Seriously. If you want to have an intelligent and productive discussion about anything, at least take the time and put in the effort to understand it at some reasonable level. At the very least read through the
Wikipedia treatment on a given topic or event before invoking it as some kind of persuasive touchstone, OK?
Thanks
...
You would think that the Internet would, at this point, merely be a digital representation of society at large. It is, after all, comprised of the same people you interact with at work, at the grocery store, at Home Depot and the local Thai eatery. And yet the Internet is filled to overflowing with ignorance, mindless idiocy, conspiracy theories, thoughtless tribal partisanship, magical thinking, easily debunked beliefs and assumptions and Cubs fans. It is deeply ironic that the very medium that provides access to the collected knowledge and wisdom of mankind should also be populated by so many whose lack of knowledge, illogic and utter inability to think critically makes one despair for the public schools system.
You see this in any discussion on any topic on the Web - there are always people who simultaneously hold strong opinions and minimal expertise. There are others who are deeply invested in a single topic, point or position, and refuse to allow any discussion to drift away from their well cared for pet peeve. I have no doubt that you will find the same kind of belligerent idiocy on knitting and furniture making forums that you find in science, firearms or literature threads, but there is one area that stands above all others for the mindless anger and tribal partisanship of it's denizens - politics.
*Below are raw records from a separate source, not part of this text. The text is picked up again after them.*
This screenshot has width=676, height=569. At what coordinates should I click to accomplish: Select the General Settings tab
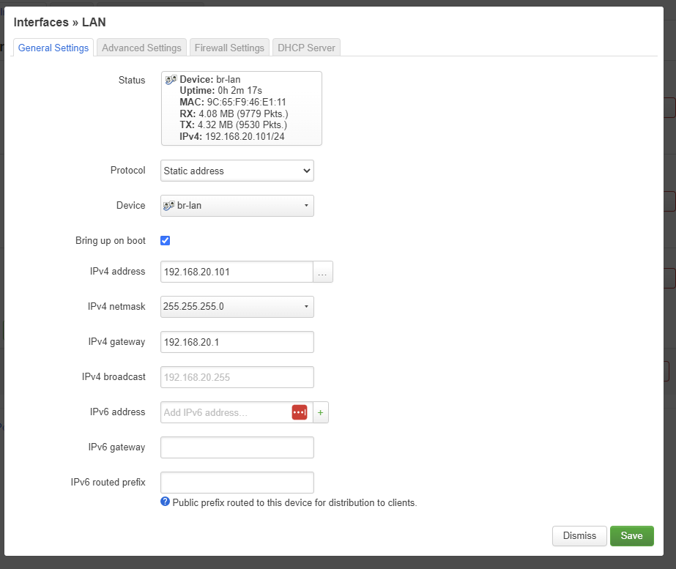(x=53, y=48)
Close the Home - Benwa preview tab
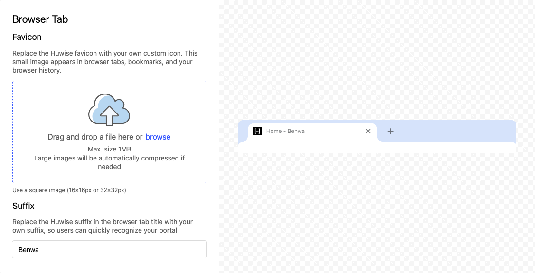The image size is (535, 273). [x=368, y=131]
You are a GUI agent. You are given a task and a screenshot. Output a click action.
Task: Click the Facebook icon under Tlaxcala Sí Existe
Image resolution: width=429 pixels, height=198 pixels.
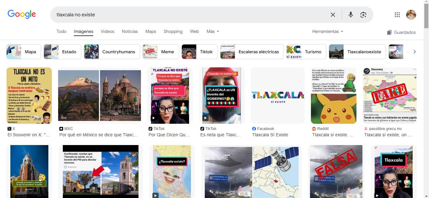point(254,128)
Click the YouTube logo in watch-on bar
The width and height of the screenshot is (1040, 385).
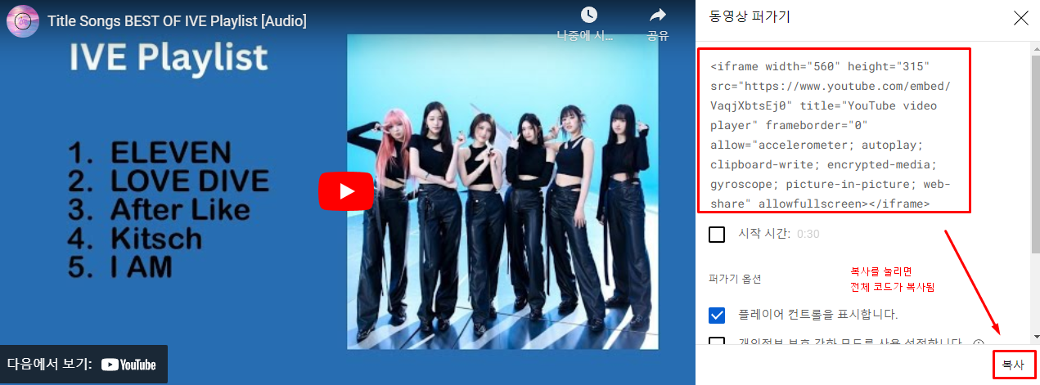[128, 365]
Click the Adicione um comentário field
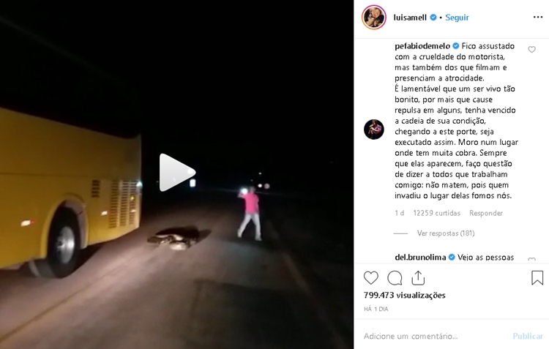Viewport: 549px width, 349px height. tap(434, 336)
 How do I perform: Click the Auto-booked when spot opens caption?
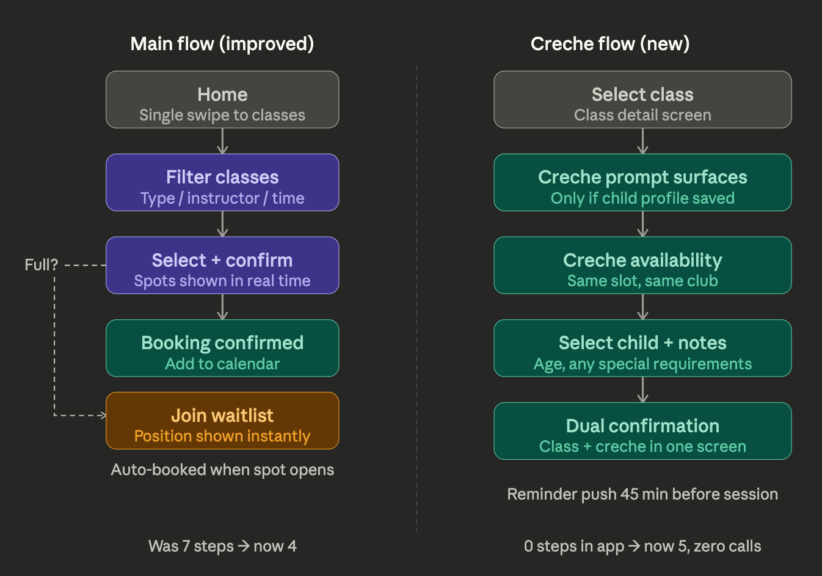click(222, 470)
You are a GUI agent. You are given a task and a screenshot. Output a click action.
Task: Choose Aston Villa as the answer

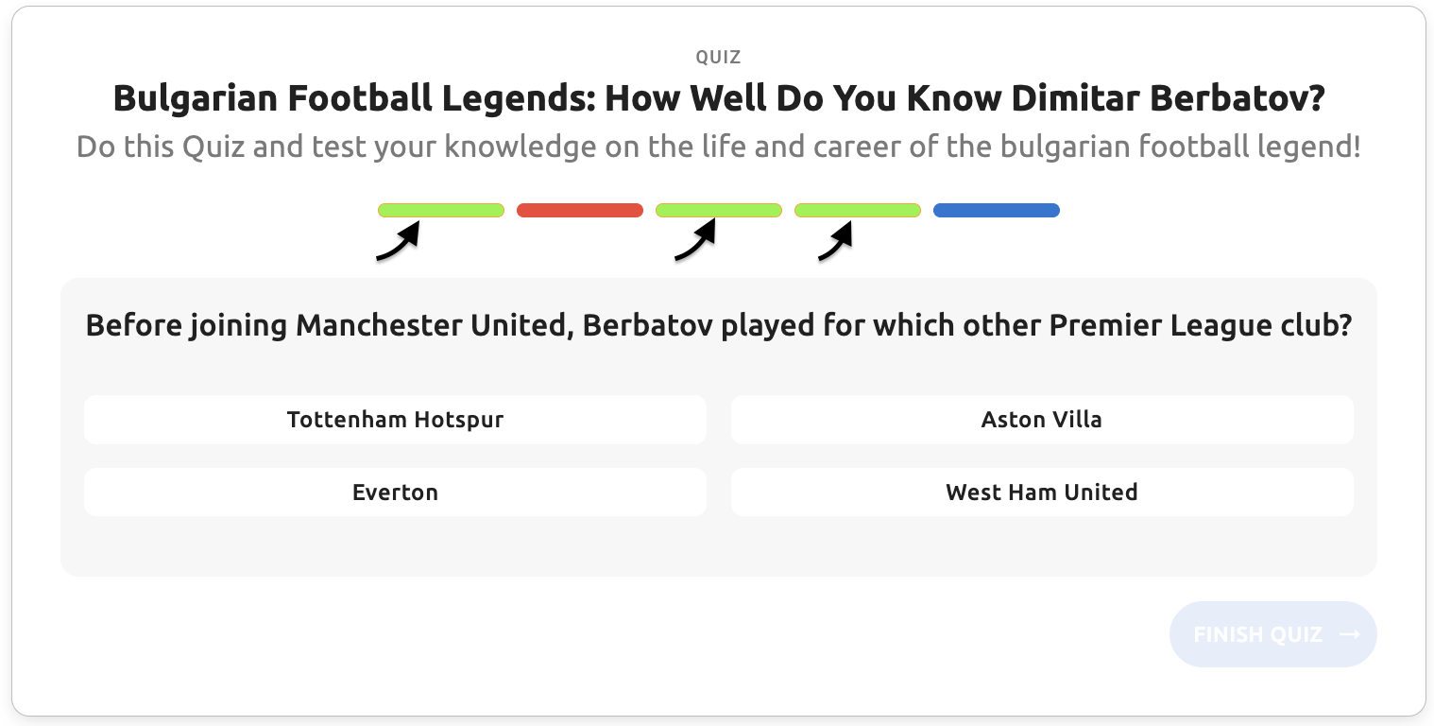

Public policy, economics, international affairs - here it seems that for every couple of thoughtful, well-meaning people who have put in the time and effort to educate themselves and understand both the primary issues and the second - order questions that arise, from unintended consequences to ethical considerations, there is a snarling hater, a bloviating oaf or a Rah Rah cheerleader to whom "our" side represents goodness and light and can do no wrong and "their" side, an abyss of evil and foul intentions that must never be given a drop of credit. And despite their willful, even joyful parade of ignorance and blinkered vision, there is no point, absolutely zero, in confronting them. With the inexplicable exception of Bruce Bartlett, nobody on the Internet ever changed their mind about anything.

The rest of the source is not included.